Task brief: Please write out exactly the line containing "The image size is (420, 273)." below and every line after it, through the last one, but leave out any pictures.

** Opening Data for analysis block **

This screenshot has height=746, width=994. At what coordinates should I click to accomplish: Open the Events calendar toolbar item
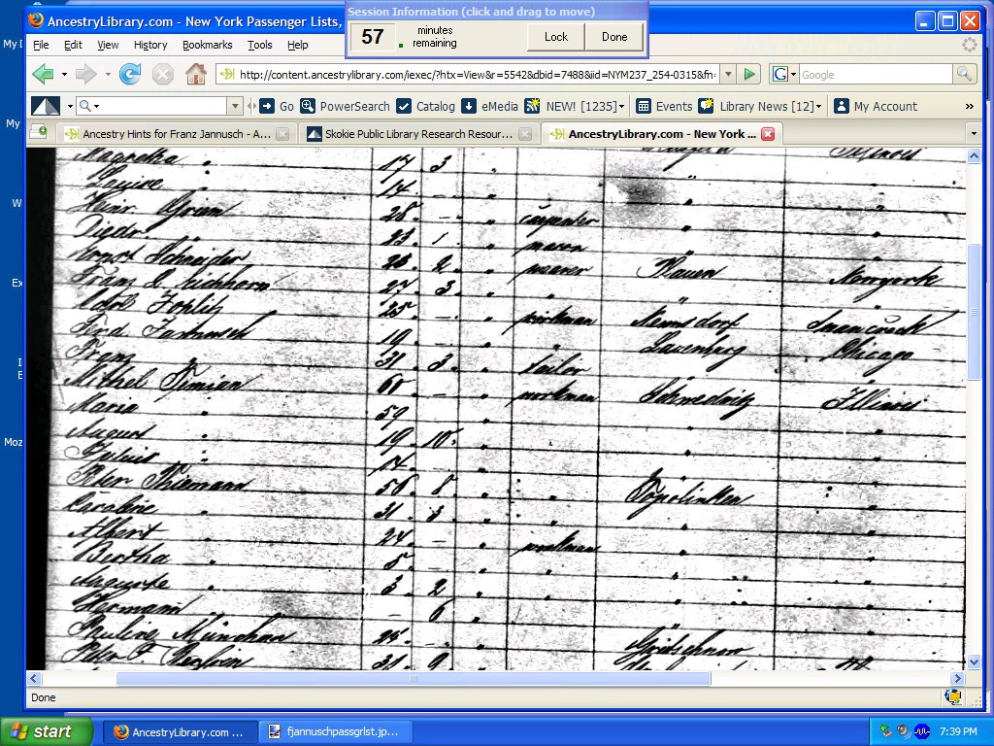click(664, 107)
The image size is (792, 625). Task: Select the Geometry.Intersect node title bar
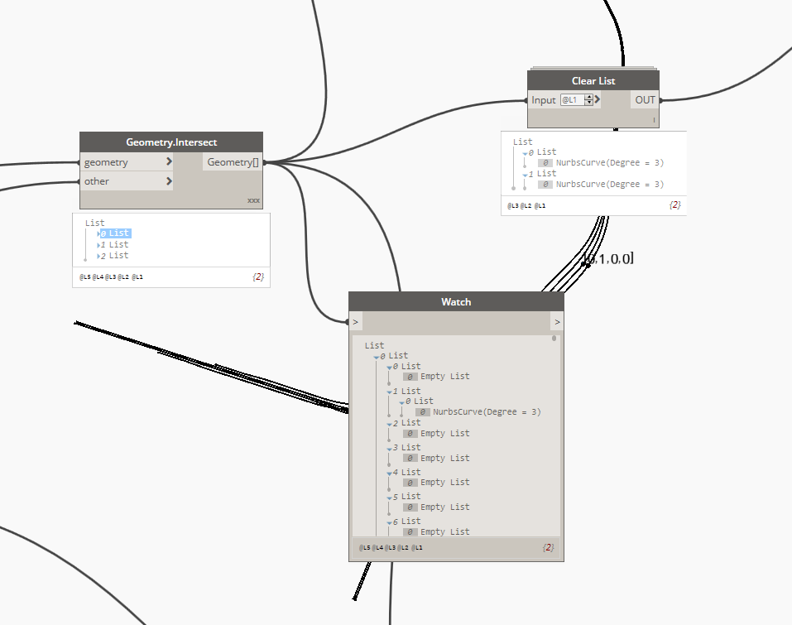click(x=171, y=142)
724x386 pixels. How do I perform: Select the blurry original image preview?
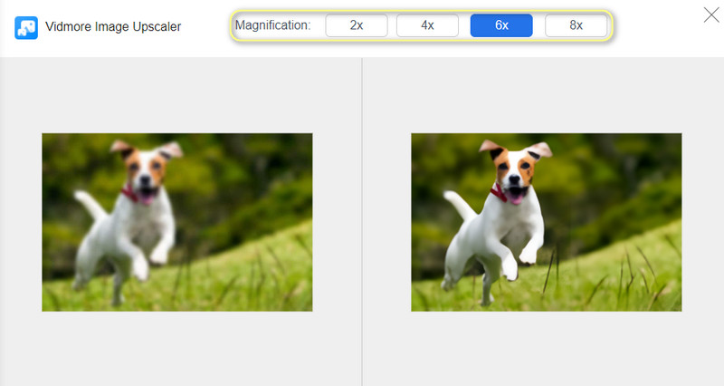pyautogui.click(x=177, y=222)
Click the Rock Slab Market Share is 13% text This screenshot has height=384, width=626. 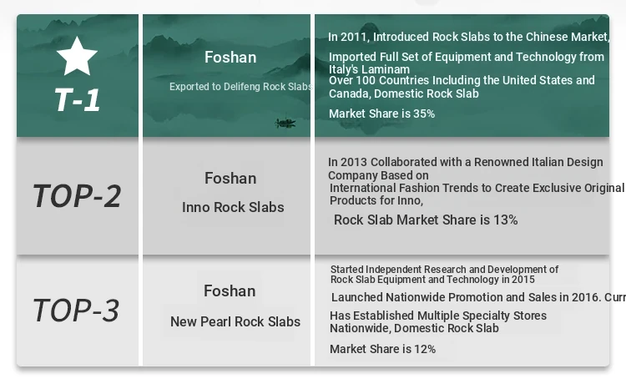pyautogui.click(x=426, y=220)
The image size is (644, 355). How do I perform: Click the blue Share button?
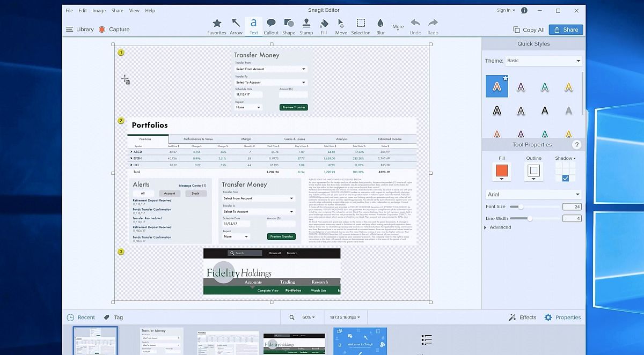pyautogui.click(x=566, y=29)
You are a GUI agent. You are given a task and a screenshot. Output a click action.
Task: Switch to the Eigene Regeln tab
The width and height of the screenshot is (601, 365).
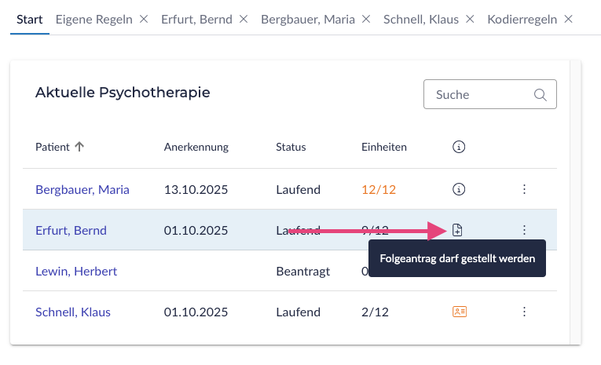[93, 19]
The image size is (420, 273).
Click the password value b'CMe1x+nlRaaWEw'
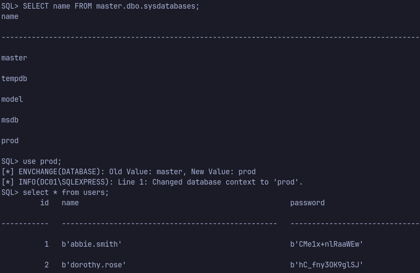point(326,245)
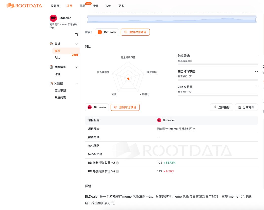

** Closing Data for analysis block **

Result of this exercise:
The image size is (420, 273).
Click the password value b'CMe1x+nlRaaWEw'
point(326,245)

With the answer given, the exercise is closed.